[Collected data entries]
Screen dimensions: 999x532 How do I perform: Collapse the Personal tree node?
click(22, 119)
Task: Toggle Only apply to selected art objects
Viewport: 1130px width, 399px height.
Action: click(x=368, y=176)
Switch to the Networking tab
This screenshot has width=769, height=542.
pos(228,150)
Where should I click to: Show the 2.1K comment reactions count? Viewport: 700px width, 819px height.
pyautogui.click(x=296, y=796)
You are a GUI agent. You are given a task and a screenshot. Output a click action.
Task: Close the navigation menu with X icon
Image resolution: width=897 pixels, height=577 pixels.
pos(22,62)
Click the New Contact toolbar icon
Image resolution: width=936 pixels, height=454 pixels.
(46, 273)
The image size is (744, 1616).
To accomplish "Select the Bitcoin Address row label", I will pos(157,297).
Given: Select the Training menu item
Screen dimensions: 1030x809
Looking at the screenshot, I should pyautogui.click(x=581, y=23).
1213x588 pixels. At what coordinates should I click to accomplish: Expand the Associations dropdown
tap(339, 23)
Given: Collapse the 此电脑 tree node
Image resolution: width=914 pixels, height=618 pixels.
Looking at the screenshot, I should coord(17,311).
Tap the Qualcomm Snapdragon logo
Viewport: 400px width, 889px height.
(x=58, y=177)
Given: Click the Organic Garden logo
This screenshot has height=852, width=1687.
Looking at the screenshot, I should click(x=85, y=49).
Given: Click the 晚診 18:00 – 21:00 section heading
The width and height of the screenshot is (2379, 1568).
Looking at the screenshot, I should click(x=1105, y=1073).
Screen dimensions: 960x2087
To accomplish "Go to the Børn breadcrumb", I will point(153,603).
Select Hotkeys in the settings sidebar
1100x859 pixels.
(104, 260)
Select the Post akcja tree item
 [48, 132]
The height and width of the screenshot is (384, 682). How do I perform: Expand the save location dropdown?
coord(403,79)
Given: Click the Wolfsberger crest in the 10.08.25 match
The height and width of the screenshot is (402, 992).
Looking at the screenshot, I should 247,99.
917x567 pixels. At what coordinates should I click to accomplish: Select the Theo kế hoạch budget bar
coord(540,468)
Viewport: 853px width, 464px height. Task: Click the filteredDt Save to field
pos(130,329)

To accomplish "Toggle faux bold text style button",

## [WHAT IS BEING ASKED]
Going through the entries above, tally each line that has the word "logo". Answer with the number only.

## [OUTPUT]
2